Within the data below, copy each line where the string "taskbar" is found.

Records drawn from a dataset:

----

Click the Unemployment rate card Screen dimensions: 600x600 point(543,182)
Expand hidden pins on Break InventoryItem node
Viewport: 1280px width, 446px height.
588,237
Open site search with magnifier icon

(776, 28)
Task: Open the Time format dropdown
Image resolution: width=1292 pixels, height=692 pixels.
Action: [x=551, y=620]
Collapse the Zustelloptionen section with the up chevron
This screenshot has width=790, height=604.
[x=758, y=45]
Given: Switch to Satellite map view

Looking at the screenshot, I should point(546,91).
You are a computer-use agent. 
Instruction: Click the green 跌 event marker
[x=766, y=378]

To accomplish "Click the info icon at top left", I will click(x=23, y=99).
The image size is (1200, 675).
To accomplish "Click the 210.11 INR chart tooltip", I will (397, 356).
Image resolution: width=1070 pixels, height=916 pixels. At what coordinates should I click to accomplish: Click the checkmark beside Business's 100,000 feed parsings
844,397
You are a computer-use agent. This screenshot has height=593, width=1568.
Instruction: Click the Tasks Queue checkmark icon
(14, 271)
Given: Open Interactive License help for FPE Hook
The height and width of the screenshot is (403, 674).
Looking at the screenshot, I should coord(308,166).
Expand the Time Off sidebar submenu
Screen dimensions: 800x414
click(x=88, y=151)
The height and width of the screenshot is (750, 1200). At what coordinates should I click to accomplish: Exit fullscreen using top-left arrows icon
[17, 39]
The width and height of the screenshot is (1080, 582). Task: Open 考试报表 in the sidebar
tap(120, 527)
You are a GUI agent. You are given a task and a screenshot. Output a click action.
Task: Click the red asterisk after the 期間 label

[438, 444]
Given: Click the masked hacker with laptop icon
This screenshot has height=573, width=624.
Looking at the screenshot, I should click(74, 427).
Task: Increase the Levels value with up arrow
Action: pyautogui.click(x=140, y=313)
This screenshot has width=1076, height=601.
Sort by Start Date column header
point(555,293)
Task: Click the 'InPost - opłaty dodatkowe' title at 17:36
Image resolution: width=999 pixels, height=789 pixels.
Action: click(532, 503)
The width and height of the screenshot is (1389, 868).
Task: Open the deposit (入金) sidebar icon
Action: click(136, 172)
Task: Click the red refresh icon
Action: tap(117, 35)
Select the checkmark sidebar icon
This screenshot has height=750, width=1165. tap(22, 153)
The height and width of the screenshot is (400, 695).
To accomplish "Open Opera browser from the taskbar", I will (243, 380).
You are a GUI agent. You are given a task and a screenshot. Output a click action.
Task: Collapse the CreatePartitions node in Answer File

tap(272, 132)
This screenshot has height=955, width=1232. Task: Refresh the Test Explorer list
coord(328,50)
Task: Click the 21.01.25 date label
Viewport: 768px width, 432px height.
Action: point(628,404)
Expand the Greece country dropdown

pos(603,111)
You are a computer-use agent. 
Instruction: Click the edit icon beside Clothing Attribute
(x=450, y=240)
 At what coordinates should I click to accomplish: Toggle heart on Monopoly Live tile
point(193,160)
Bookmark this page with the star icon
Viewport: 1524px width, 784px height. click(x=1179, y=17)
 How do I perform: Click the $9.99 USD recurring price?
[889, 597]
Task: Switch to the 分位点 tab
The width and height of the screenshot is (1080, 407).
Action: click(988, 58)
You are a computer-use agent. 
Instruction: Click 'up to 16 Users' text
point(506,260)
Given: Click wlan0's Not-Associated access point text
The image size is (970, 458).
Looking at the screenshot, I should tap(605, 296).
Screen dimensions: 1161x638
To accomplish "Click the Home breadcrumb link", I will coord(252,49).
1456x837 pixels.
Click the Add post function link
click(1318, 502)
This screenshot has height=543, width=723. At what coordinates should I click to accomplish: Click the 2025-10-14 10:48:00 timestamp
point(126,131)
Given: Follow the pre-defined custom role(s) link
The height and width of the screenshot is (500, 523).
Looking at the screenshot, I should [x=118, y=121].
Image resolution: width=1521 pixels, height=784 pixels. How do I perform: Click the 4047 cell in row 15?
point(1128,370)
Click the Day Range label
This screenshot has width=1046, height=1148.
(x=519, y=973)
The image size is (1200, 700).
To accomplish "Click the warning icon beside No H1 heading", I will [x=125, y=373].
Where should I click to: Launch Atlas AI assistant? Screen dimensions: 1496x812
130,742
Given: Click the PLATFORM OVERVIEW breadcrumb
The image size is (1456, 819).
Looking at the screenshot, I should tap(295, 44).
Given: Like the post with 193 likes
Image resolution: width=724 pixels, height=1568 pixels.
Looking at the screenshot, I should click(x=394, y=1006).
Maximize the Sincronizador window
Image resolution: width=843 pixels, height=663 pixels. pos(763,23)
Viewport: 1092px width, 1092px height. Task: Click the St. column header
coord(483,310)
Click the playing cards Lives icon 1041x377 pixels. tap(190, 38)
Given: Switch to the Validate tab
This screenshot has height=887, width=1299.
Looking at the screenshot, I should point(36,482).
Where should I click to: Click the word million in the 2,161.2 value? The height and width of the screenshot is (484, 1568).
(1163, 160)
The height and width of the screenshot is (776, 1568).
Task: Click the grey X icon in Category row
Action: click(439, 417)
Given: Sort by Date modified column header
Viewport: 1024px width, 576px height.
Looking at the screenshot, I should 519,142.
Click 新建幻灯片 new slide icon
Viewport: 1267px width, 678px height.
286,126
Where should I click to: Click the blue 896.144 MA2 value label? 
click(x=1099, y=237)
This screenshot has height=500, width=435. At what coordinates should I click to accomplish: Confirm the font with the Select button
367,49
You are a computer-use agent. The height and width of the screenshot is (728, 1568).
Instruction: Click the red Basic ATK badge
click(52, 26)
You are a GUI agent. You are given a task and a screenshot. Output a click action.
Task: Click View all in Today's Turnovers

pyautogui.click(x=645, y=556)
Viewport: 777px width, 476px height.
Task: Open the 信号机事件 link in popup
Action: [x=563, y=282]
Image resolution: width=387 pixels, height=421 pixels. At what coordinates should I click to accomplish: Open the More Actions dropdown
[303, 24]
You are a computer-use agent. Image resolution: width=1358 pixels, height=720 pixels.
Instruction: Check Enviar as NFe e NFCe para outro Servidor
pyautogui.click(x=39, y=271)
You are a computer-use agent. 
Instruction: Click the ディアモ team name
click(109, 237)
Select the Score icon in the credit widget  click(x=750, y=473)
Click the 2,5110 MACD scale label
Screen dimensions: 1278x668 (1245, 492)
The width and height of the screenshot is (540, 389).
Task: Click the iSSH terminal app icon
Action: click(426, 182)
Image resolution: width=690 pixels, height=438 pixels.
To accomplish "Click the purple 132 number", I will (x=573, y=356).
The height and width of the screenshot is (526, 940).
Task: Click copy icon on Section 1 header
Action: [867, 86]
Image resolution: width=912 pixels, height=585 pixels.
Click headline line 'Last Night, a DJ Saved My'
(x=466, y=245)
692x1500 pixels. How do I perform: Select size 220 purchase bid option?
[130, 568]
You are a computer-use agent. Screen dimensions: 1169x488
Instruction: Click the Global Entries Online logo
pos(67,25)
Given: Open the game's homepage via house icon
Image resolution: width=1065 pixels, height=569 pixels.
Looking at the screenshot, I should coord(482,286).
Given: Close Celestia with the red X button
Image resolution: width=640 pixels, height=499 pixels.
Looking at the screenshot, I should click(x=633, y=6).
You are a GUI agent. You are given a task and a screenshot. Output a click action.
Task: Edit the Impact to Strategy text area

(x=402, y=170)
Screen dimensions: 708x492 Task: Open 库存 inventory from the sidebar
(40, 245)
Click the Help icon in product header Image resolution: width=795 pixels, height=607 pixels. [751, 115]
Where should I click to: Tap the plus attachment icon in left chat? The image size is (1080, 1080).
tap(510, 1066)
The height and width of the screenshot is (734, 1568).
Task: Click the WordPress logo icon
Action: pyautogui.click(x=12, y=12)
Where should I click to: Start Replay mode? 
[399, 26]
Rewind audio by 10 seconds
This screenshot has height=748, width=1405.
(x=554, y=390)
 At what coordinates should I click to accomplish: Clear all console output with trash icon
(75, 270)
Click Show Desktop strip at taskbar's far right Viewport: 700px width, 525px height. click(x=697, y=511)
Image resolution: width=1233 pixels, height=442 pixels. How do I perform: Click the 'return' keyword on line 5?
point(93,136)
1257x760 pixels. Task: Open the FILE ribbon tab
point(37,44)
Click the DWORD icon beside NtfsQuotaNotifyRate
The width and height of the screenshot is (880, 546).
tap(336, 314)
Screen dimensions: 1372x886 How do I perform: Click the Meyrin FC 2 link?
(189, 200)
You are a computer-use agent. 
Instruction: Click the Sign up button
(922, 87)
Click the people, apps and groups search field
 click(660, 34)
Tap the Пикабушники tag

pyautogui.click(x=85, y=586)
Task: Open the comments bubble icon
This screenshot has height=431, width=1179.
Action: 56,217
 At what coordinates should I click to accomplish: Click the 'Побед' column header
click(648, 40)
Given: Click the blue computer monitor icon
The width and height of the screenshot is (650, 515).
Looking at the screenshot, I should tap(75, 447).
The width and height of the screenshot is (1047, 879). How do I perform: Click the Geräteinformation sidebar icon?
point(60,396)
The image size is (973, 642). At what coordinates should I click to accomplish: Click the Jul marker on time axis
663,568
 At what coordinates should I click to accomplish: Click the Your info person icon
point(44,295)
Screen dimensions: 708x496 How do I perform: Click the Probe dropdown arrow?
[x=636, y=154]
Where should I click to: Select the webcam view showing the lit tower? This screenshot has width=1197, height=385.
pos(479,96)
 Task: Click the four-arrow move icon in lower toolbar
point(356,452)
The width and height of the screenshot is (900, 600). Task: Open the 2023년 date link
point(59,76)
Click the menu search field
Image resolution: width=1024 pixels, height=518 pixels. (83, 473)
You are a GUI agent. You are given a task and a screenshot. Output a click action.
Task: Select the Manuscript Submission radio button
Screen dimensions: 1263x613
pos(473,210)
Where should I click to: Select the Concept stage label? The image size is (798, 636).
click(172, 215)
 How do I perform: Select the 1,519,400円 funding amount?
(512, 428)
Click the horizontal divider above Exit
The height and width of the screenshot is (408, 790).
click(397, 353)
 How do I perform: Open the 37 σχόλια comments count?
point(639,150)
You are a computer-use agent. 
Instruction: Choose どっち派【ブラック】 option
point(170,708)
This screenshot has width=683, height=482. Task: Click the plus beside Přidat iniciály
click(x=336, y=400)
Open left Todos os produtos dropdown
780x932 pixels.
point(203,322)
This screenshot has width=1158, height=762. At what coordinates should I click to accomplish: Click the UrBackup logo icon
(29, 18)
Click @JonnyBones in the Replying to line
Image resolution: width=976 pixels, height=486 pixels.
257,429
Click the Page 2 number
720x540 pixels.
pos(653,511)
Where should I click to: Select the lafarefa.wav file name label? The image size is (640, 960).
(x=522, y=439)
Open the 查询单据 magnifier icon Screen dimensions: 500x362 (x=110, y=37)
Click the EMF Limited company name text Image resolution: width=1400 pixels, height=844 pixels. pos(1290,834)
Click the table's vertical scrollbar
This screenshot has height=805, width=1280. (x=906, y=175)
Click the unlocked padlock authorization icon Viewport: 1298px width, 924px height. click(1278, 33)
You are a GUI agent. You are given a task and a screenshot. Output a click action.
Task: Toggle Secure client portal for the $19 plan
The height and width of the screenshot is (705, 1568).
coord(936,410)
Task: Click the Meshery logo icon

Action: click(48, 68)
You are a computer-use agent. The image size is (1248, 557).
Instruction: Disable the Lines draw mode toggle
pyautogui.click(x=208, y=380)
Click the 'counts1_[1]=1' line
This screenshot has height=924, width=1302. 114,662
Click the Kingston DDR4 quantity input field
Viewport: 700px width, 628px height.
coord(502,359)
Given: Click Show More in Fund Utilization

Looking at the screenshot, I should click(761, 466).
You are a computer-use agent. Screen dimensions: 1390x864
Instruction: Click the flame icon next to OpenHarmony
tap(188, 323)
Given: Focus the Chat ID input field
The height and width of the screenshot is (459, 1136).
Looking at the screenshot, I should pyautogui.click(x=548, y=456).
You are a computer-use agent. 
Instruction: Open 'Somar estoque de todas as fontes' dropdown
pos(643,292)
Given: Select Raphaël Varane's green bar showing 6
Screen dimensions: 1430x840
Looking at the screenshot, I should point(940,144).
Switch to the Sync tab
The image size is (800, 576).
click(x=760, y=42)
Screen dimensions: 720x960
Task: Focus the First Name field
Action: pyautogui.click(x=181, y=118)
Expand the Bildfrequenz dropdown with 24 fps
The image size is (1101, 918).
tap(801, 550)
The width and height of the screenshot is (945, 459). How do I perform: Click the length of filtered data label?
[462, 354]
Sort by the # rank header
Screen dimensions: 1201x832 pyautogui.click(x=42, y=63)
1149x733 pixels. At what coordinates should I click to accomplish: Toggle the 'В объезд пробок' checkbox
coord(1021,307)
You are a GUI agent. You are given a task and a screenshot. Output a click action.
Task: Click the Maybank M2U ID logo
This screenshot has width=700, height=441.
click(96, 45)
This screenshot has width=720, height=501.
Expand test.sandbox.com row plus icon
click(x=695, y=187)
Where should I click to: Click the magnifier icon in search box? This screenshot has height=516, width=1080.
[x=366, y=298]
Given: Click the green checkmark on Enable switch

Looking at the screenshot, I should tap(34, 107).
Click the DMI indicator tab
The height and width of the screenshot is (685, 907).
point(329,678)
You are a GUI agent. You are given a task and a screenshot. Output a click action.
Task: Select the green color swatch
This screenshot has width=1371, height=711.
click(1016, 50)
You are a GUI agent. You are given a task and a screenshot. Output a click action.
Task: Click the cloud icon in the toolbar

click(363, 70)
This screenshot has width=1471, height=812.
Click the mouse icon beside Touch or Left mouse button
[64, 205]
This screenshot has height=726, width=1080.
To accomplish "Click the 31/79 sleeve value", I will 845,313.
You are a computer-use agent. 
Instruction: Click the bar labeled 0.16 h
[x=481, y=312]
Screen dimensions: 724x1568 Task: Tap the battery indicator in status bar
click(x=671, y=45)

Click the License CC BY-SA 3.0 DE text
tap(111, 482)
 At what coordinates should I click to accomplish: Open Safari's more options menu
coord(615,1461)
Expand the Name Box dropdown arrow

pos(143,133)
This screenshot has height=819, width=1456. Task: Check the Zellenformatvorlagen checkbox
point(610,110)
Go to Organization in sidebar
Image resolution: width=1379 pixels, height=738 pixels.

----

Solved exercise:
To accomplish "Open Opera browser from the taskbar", I will (243, 380).
Click Show Desktop strip at taskbar's far right Viewport: 700px width, 525px height. click(x=697, y=511)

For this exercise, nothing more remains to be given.